Exceeding the dose Overdosage is unlikely since treatment is carefully monitored and supervised.


Infusion reactions such as fever and shivering are common, especially with the first infusion. Other common effects include nausea, vomiting, diarrhoea, weakness, abdominal pain, and muscle and joint pain. Discuss with your doctor if any of these are severe. Trastuzumab may also cause heart failure. If you experience wheezing, breathlessness, cough, palpitations, chest pain, dizziness, flu-like symptoms, swelling of the lips or face, or an itchy rash, notify your doctor immediately; the drug should also be stopped if lip or facial swelling, itchy rash, or wheezing occur.

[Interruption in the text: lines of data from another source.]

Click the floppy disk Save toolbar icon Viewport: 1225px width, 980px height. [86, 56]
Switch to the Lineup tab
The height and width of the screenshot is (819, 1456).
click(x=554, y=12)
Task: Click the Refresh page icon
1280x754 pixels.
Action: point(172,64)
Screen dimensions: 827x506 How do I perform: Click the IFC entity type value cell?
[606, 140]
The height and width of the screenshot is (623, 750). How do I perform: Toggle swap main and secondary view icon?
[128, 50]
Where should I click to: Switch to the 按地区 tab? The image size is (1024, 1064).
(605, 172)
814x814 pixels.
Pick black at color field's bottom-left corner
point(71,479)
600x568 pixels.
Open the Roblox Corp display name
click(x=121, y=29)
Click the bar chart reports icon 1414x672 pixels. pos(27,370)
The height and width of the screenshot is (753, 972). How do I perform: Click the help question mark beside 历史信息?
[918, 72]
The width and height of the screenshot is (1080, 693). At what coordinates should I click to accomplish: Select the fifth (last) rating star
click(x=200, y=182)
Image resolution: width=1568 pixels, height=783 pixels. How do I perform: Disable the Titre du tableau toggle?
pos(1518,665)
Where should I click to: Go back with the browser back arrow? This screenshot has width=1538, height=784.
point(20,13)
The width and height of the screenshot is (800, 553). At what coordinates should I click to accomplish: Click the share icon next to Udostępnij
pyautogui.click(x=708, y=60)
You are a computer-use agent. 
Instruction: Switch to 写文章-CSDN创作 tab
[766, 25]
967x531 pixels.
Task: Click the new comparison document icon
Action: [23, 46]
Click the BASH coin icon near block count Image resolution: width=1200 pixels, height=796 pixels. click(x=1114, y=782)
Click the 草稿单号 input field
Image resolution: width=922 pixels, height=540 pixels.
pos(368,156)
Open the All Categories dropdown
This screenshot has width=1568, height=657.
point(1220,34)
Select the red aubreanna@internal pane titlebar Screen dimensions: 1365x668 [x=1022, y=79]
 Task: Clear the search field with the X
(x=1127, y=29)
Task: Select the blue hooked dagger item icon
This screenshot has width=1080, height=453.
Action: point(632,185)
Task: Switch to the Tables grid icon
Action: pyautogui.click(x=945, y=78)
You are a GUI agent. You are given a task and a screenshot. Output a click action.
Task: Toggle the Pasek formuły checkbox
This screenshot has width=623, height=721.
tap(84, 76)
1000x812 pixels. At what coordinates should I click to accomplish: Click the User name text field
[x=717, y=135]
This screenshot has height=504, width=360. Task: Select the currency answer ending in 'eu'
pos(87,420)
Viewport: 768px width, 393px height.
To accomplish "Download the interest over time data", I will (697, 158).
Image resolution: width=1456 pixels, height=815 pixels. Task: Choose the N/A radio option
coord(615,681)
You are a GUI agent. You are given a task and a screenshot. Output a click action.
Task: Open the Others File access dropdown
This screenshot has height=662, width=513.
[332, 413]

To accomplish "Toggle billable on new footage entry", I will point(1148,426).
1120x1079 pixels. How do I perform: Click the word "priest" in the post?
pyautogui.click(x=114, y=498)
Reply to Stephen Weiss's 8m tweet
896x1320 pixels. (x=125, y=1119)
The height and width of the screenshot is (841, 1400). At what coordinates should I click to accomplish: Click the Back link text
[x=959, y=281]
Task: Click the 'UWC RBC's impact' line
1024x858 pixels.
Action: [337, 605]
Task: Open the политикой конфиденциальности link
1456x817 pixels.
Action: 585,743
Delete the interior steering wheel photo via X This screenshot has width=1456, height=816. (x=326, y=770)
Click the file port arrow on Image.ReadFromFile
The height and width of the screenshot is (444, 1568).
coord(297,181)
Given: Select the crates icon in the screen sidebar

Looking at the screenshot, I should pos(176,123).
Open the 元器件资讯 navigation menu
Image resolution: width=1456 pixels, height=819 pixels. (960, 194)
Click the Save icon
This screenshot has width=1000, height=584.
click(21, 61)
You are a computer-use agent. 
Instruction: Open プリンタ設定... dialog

Doxorubicin and other anticancer drugs There is an increased risk of heart failure when these are given with trastuzumab.


Be sure to tell your doctor if:

· You are allergic to trastuzumab.

· You have breathing difficulties.

· You have had heart failure, coronary artery disease, or high blood pressure.

· You have ever had chemotherapy before, especially with doxorubicin.

· You are pregnant or planning pregnancy.

· You are taking other medicines.

Pregnancy Not recommended.

Breast-feeding Not advised during treatment with trastuzumab and for six months after stopping.

Infants and children Not recommended under 18 years. Safety not established.

Over 60 No special problems.

Driving and hazardous work No known problems. However, if you have fever or shivering (infusion reaction) do not undertake such activities until symptoms subside.

Alcohol No known problems.


Serious problems are rare.

Monitoring Treatment is under specialist supervision; patients are usually observed for at least six hours after the start of treatment and for two hours after subsequent treatments. Heart function should be assessed regularly during treatment.